## ENTRIES PROVIDED:

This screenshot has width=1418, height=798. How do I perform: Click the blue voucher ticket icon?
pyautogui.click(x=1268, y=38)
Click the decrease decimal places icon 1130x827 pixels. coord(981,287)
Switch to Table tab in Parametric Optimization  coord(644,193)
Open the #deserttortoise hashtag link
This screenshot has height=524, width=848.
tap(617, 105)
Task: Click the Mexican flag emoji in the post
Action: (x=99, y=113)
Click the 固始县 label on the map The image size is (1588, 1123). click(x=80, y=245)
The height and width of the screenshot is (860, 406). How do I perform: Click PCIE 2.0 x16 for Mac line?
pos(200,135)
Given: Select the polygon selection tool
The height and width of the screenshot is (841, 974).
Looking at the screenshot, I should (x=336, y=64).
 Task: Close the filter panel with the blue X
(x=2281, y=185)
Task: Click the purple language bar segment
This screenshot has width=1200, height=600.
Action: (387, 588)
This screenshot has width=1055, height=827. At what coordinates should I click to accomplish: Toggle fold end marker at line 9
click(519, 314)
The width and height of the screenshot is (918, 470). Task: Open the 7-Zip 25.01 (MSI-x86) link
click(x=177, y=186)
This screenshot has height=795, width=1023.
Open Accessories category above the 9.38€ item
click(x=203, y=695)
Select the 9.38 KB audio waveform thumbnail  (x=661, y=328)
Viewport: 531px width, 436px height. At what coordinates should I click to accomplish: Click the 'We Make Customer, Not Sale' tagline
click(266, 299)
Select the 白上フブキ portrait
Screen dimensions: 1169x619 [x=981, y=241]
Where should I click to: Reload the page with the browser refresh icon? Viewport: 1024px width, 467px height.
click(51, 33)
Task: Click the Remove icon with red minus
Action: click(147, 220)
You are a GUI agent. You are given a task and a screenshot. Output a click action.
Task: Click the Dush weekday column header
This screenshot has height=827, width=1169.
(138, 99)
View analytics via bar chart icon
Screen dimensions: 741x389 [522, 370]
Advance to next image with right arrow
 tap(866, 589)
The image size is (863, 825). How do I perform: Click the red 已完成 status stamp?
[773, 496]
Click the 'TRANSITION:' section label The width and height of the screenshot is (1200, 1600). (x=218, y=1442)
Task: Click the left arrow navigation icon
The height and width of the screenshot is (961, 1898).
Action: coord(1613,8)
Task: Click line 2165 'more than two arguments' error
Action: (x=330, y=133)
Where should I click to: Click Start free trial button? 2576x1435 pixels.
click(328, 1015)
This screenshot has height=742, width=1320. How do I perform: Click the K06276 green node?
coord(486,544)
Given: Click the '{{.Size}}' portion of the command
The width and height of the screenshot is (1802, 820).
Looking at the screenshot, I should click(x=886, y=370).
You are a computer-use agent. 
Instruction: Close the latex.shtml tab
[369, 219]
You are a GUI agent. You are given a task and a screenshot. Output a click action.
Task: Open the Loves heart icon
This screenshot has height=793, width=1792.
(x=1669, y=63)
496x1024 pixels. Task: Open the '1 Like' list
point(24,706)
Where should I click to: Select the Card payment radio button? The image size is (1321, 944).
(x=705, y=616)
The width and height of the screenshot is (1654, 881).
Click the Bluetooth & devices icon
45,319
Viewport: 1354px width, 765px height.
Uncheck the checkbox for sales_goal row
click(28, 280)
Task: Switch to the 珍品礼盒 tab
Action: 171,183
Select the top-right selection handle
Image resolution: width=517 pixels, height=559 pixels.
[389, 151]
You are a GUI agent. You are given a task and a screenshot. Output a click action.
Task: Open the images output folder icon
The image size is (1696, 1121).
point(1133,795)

## AIM OF THE TASK:
Each entry is to be returned in full, character for character.

## OUTPUT:
This screenshot has width=1418, height=798. How do I perform: Click the blue voucher ticket icon?
pyautogui.click(x=1268, y=38)
Click the decrease decimal places icon 1130x827 pixels. coord(981,287)
Switch to Table tab in Parametric Optimization  coord(644,193)
Open the #deserttortoise hashtag link
This screenshot has height=524, width=848.
tap(617, 105)
Task: Click the Mexican flag emoji in the post
Action: (x=99, y=113)
Click the 固始县 label on the map The image size is (1588, 1123). click(x=80, y=245)
The height and width of the screenshot is (860, 406). How do I perform: Click PCIE 2.0 x16 for Mac line?
pos(200,135)
Given: Select the polygon selection tool
The height and width of the screenshot is (841, 974).
Looking at the screenshot, I should (x=336, y=64).
 Task: Close the filter panel with the blue X
(x=2281, y=185)
Task: Click the purple language bar segment
This screenshot has width=1200, height=600.
Action: (387, 588)
This screenshot has width=1055, height=827. At what coordinates should I click to accomplish: Toggle fold end marker at line 9
click(519, 314)
The width and height of the screenshot is (918, 470). Task: Open the 7-Zip 25.01 (MSI-x86) link
click(x=177, y=186)
This screenshot has height=795, width=1023.
Open Accessories category above the 9.38€ item
click(x=203, y=695)
Select the 9.38 KB audio waveform thumbnail  (x=661, y=328)
Viewport: 531px width, 436px height. At what coordinates should I click to accomplish: Click the 'We Make Customer, Not Sale' tagline
click(266, 299)
Select the 白上フブキ portrait
Screen dimensions: 1169x619 [x=981, y=241]
Where should I click to: Reload the page with the browser refresh icon? Viewport: 1024px width, 467px height.
click(51, 33)
Task: Click the Remove icon with red minus
Action: click(147, 220)
You are a GUI agent. You are given a task and a screenshot. Output a click action.
Task: Click the Dush weekday column header
This screenshot has height=827, width=1169.
(138, 99)
View analytics via bar chart icon
Screen dimensions: 741x389 [522, 370]
Advance to next image with right arrow
 tap(866, 589)
The image size is (863, 825). How do I perform: Click the red 已完成 status stamp?
[773, 496]
Click the 'TRANSITION:' section label The width and height of the screenshot is (1200, 1600). (x=218, y=1442)
Task: Click the left arrow navigation icon
The height and width of the screenshot is (961, 1898).
Action: coord(1613,8)
Task: Click line 2165 'more than two arguments' error
Action: (x=330, y=133)
Where should I click to: Click Start free trial button? 2576x1435 pixels.
click(328, 1015)
This screenshot has height=742, width=1320. How do I perform: Click the K06276 green node?
coord(486,544)
Given: Click the '{{.Size}}' portion of the command
The width and height of the screenshot is (1802, 820).
Looking at the screenshot, I should click(x=886, y=370).
You are a computer-use agent. 
Instruction: Close the latex.shtml tab
[369, 219]
You are a GUI agent. You are given a task and a screenshot. Output a click action.
Task: Open the Loves heart icon
This screenshot has height=793, width=1792.
(x=1669, y=63)
496x1024 pixels. Task: Open the '1 Like' list
point(24,706)
Where should I click to: Select the Card payment radio button? The image size is (1321, 944).
(x=705, y=616)
The width and height of the screenshot is (1654, 881).
Click the Bluetooth & devices icon
45,319
Viewport: 1354px width, 765px height.
Uncheck the checkbox for sales_goal row
click(28, 280)
Task: Switch to the 珍品礼盒 tab
Action: 171,183
Select the top-right selection handle
Image resolution: width=517 pixels, height=559 pixels.
[389, 151]
You are a GUI agent. You are given a task and a screenshot. Output a click action.
Task: Open the images output folder icon
The image size is (1696, 1121).
point(1133,795)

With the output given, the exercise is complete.